We have evaluated the performance of CLIP on a wide range of benchmarks across a variety of computer vision datasets such as OCR to texture recognition to fine-grained classification. The paper describes model performance on the following datasets:

  • Food101
  • CIFAR10
  • CIFAR100
  • Birdsnap
  • SUN397
  • Stanford Cars
  • FGVC Aircraft
  • VOC2007
  • DTD
  • Oxford-IIIT Pet dataset
  • Caltech101
  • Flowers102
  • MNIST
  • SVHN
  • IIIT5K
  • Hateful Memes
  • SST-2
  • UCF101
  • Kinetics700
  • Country211
  • CLEVR Counting
  • KITTI Distance
  • STL-10
  • RareAct
  • Flickr30
  • MSCOCO
  • ImageNet
  • ImageNet-A
  • ImageNet-R
  • ImageNet Sketch
  • ObjectNet (ImageNet Overlap)
  • Youtube-BB
  • ImageNet-Vid

Limitations

CLIP and our analysis of it have a number of limitations. CLIP currently struggles with respect to certain tasks such as fine grained classification and counting objects. CLIP also poses issues with regards to fairness and bias which we discuss in the paper and briefly in the next section. Additionally, our approach to testing CLIP also has an important limitation- in many cases we have used linear probes to evaluate the performance of CLIP and there is evidence suggesting that linear probes can underestimate model performance.

Bias and Fairness

We find that the performance of CLIP - and the specific biases it exhibits - can depend significantly on class design and the choices one makes for categories to include and exclude. We tested the risk of certain kinds of denigration with CLIP by classifying images of people from Fairface into crime-related and non-human animal categories. We found significant disparities with respect to race and gender. Additionally, we found that these disparities could shift based on how the classes were constructed. (Details captured in the Broader Impacts Section in the paper).

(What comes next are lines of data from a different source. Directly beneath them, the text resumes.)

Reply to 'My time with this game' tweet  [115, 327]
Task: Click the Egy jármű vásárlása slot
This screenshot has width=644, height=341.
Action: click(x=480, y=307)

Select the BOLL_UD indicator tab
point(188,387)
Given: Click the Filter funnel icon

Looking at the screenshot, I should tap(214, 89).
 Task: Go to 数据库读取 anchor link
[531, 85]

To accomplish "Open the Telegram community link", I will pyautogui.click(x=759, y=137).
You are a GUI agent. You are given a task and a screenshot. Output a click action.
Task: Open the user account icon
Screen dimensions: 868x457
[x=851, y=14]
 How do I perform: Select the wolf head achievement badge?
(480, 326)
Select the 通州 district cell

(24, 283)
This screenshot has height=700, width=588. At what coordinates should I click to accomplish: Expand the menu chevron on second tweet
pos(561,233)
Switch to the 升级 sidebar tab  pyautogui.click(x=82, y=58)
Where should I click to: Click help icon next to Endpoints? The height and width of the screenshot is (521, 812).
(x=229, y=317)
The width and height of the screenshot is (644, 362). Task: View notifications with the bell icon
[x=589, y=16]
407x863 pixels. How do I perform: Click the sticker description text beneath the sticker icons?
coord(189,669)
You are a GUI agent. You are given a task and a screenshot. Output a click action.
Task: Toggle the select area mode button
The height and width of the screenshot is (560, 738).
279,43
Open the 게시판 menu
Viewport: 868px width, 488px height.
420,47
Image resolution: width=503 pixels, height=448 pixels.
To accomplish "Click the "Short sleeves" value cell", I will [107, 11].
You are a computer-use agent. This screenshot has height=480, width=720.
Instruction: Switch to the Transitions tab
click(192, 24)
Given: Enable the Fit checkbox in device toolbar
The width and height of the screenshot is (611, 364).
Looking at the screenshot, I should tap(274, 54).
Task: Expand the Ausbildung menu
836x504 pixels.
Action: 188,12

We also tested the performance of CLIP on gender, race and age classification using the Fairface dataset (We default to using race categories as they are constructed in the Fairface dataset.) in order to assess quality of performance across different demographics. We found accuracy >96% across all races for gender classification with ‘Middle Eastern’ having the highest accuracy (98.4%) and ‘White’ having the lowest (96.5%). Additionally, CLIP averaged ~93% for racial classification and ~63% for age classification. Our use of evaluations to test for gender, race and age classification as well as denigration harms is simply to evaluate performance of the model across people and surface potential risks and not to demonstrate an endorsement/enthusiasm for such tasks.